Yeah, I think it was my misconception that this was going to be (at least also) targeted for a new platform for consumer computers. And yeah about the registers, that's pretty standard. I was commenting more of the diagram on wikipedia (below) where all the registers have a 'name'/roll except for like six of them t1 through t6
And now that I look at it... why are they calling registers x0-x32 rather than r0-r32
That seems like ABI not hardware? Passing/returning by register is common in ABIs and
is done in both x86-64 and aarch64.
Yes, I'm familiar with assembly programming. It just seems like there's a lot of "open" stuff in their chart for there to be an "existing software ecosystem"... including the talk about custom and extensions. I'm really not trying to poopoo on it, just trying to understand what their goal is...
That just seems like reasonable practice for outlining future functionality in such a way as to not cause backwards compatibility problems.
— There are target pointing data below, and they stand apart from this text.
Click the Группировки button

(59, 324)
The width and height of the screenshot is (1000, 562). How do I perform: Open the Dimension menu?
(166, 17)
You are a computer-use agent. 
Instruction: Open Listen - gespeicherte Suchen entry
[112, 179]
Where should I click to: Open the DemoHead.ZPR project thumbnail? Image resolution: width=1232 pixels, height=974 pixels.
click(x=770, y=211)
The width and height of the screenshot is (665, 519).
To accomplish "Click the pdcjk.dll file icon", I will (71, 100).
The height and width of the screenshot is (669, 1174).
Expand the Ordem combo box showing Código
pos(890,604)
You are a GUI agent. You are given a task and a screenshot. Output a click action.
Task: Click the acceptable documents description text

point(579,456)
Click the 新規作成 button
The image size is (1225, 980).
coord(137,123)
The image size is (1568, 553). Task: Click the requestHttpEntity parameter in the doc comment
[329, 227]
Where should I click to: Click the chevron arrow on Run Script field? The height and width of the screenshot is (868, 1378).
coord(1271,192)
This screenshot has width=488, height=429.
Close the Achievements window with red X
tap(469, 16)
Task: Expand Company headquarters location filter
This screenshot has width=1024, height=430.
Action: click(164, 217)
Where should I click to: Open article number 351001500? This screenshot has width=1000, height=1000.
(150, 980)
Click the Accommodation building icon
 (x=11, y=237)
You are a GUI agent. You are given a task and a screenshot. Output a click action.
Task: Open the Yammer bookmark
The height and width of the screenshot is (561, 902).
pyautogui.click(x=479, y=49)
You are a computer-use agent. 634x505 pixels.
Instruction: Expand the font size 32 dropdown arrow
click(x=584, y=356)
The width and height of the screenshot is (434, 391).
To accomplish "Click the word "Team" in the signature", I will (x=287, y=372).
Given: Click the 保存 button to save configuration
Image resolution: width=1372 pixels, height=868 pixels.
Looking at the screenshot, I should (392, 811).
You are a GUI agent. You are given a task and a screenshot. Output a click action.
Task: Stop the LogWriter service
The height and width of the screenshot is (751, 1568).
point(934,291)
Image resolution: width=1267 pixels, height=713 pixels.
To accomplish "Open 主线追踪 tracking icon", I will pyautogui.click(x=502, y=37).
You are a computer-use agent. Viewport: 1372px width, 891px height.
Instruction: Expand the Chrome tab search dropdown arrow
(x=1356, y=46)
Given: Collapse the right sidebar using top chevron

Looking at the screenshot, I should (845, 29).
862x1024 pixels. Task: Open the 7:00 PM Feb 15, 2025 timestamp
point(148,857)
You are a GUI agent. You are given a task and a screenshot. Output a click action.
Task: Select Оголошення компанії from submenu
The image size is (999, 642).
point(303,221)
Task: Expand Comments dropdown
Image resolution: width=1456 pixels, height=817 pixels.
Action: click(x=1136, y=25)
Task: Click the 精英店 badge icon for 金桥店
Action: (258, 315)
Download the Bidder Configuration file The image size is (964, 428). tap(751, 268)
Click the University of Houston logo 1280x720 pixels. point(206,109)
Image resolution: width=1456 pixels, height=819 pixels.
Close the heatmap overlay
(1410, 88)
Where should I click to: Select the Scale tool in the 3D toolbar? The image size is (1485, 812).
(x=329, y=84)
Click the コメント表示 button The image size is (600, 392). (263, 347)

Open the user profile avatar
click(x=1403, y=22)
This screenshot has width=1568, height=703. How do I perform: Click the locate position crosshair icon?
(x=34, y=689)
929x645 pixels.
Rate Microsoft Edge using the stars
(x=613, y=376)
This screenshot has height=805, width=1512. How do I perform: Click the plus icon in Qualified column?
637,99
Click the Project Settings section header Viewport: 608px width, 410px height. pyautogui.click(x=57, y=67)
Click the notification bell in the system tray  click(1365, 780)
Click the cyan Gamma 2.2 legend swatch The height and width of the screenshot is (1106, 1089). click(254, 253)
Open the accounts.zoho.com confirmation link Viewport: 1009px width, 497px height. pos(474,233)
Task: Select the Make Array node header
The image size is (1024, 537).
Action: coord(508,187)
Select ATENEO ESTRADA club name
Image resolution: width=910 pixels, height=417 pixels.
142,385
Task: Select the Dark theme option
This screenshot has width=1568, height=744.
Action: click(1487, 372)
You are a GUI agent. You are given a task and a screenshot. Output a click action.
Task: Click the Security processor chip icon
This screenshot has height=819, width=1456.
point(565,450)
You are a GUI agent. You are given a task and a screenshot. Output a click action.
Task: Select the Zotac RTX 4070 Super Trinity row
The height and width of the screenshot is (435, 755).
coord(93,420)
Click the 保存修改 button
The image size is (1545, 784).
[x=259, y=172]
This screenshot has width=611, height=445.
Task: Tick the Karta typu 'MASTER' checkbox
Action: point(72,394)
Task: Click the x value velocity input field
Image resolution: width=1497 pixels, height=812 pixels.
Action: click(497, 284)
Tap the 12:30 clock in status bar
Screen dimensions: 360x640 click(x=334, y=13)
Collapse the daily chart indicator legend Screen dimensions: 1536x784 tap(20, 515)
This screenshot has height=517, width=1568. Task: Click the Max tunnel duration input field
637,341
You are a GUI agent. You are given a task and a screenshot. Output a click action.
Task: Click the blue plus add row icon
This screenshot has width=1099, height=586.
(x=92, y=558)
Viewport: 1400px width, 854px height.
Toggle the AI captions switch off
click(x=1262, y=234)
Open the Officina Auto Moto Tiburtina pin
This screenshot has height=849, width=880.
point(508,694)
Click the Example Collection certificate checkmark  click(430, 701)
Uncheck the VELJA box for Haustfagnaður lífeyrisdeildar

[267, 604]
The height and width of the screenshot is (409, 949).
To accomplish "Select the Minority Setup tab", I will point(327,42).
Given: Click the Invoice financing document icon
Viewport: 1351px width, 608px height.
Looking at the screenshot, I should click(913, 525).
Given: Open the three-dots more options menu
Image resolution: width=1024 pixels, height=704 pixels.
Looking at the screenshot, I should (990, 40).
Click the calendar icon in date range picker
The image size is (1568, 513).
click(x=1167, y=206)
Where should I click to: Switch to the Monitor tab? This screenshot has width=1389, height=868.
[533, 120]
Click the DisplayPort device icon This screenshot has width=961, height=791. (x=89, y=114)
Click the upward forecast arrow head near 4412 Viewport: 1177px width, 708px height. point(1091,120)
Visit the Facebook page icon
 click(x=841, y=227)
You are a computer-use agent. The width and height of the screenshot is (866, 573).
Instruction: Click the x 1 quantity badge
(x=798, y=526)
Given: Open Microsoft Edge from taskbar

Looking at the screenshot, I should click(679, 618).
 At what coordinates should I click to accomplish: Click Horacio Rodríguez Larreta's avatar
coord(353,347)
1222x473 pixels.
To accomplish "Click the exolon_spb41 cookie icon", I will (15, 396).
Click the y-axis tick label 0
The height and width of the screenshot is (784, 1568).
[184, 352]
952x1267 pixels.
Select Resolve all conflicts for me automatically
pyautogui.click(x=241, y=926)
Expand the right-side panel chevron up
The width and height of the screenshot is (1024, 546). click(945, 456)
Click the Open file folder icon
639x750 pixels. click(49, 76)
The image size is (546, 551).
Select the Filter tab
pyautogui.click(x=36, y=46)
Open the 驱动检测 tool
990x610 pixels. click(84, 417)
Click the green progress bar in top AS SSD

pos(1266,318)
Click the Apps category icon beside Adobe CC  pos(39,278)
Taking steps early on like reserving opcode space can save a lot of trouble later on.
granted, I was misunderstanding a bit starting out - thinking that it was aiming for a general purpose commodity processor to potentially compete with Intel/AMD.
That is a possible outcome, but it's also not necessary right this second to be feature complete wrt Intel/AMD. They can defer that until it's actually needed, which seems reasonable because when it's needed there will be concrete requirements to design against.
Of course, the other obvious advantage is that its open rather than paying licensing fees for ARM, etc. I was thinking back to my experiences in embedded computing (not tiny stuff, but stuff like from Sky, CSPI, Mercury, etc.) where they'd pull off-the-shelf parts like PPC 403, 603e, 603ev, etc. to make various boards and wondering if there were groups making off the shelf processors (like Snapdragon) that others would use rather than buy an ARM, etc.
To whatever extent an open source project can be said to have a business model, I believe RISC-V's value proposition is hedging against IP risks with ARM and other architectures, not a small point with ARMH being aquired by Nvidia. I've also seem comments attributed to someone from AMD where they mention they have dozens of cores embedded across their products where they get IP blocks from various vendors. One might have an ARM core, another might have a MIPS or PPC core, etc. This all ends up paying royalties and drags in different tool chains to support each. Rather than being antagonistic to AMD, RISC-V allows them to consolidate their vendors and various internal teams on an ISA with all the same tooling and no royalties. I believe a lot of hardware companies potentially benefit from that use case. Obviously those cores will be tiny and not useful for servers/PCs, but it's a solid foundation to justify real hardware implementations.
There's also a lot of interest from China which is understandable given US steps to cut their access to CPU IP from eg ARM. I think that's where the beefier implementations are starting to come from. For example Alibaba recently open sourced a relatively high performance RISC-V implementation.
Looking forward, once we hit The Last Node and we aren't redesigning things every couple years I think a lot of people are going to be asking why pay these giant margins/royalties to ARMH/Nvidiarm/AMD/Intel when we can do a transition once and be able to use a royalty free implementation with only minor updates for 20+ years. This is possibly not that useful in consumer facing devices but I think it potentially acts like Linux as a common infrastructure layer.